• **Available data**:
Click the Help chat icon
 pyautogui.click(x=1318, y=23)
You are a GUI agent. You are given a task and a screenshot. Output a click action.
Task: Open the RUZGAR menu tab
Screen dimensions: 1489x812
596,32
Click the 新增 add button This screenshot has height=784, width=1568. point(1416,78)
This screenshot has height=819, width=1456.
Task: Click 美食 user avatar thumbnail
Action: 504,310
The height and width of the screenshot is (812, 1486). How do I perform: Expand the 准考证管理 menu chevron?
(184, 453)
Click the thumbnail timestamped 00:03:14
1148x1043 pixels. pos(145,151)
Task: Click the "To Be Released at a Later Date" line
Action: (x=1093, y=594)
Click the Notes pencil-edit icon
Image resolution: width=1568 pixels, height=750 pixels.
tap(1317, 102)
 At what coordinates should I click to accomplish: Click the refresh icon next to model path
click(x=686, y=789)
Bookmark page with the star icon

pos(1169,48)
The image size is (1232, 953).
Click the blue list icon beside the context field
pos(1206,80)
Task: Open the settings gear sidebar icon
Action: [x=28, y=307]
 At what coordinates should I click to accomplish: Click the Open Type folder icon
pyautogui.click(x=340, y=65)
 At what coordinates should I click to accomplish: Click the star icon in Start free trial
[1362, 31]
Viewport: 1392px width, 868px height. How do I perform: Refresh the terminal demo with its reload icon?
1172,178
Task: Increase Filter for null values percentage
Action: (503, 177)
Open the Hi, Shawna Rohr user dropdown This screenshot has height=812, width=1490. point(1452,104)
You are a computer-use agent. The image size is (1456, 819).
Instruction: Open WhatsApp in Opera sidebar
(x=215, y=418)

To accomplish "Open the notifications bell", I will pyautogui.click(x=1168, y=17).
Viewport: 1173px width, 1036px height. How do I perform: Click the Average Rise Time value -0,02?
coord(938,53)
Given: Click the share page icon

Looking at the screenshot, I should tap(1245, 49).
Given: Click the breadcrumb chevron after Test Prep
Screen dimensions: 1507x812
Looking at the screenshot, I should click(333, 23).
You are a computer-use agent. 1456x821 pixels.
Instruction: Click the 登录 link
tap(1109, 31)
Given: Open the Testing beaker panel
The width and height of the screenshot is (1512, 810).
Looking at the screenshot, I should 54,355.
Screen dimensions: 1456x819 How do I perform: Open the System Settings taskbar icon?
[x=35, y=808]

• **Aim of the task**:
Please give back all of the material above exactly as it was written.

• **Final answer**:
Click the Help chat icon
 pyautogui.click(x=1318, y=23)
You are a GUI agent. You are given a task and a screenshot. Output a click action.
Task: Open the RUZGAR menu tab
Screen dimensions: 1489x812
596,32
Click the 新增 add button This screenshot has height=784, width=1568. point(1416,78)
This screenshot has height=819, width=1456.
Task: Click 美食 user avatar thumbnail
Action: 504,310
The height and width of the screenshot is (812, 1486). How do I perform: Expand the 准考证管理 menu chevron?
(184, 453)
Click the thumbnail timestamped 00:03:14
1148x1043 pixels. pos(145,151)
Task: Click the "To Be Released at a Later Date" line
Action: (x=1093, y=594)
Click the Notes pencil-edit icon
Image resolution: width=1568 pixels, height=750 pixels.
tap(1317, 102)
 At what coordinates should I click to accomplish: Click the refresh icon next to model path
click(x=686, y=789)
Bookmark page with the star icon

pos(1169,48)
The image size is (1232, 953).
Click the blue list icon beside the context field
pos(1206,80)
Task: Open the settings gear sidebar icon
Action: [x=28, y=307]
 At what coordinates should I click to accomplish: Click the Open Type folder icon
pyautogui.click(x=340, y=65)
 At what coordinates should I click to accomplish: Click the star icon in Start free trial
[1362, 31]
Viewport: 1392px width, 868px height. How do I perform: Refresh the terminal demo with its reload icon?
1172,178
Task: Increase Filter for null values percentage
Action: (503, 177)
Open the Hi, Shawna Rohr user dropdown This screenshot has height=812, width=1490. point(1452,104)
You are a computer-use agent. The image size is (1456, 819).
Instruction: Open WhatsApp in Opera sidebar
(x=215, y=418)

To accomplish "Open the notifications bell", I will pyautogui.click(x=1168, y=17).
Viewport: 1173px width, 1036px height. How do I perform: Click the Average Rise Time value -0,02?
coord(938,53)
Given: Click the share page icon

Looking at the screenshot, I should tap(1245, 49).
Given: Click the breadcrumb chevron after Test Prep
Screen dimensions: 1507x812
Looking at the screenshot, I should click(333, 23).
You are a computer-use agent. 1456x821 pixels.
Instruction: Click the 登录 link
tap(1109, 31)
Given: Open the Testing beaker panel
The width and height of the screenshot is (1512, 810).
Looking at the screenshot, I should 54,355.
Screen dimensions: 1456x819 How do I perform: Open the System Settings taskbar icon?
[x=35, y=808]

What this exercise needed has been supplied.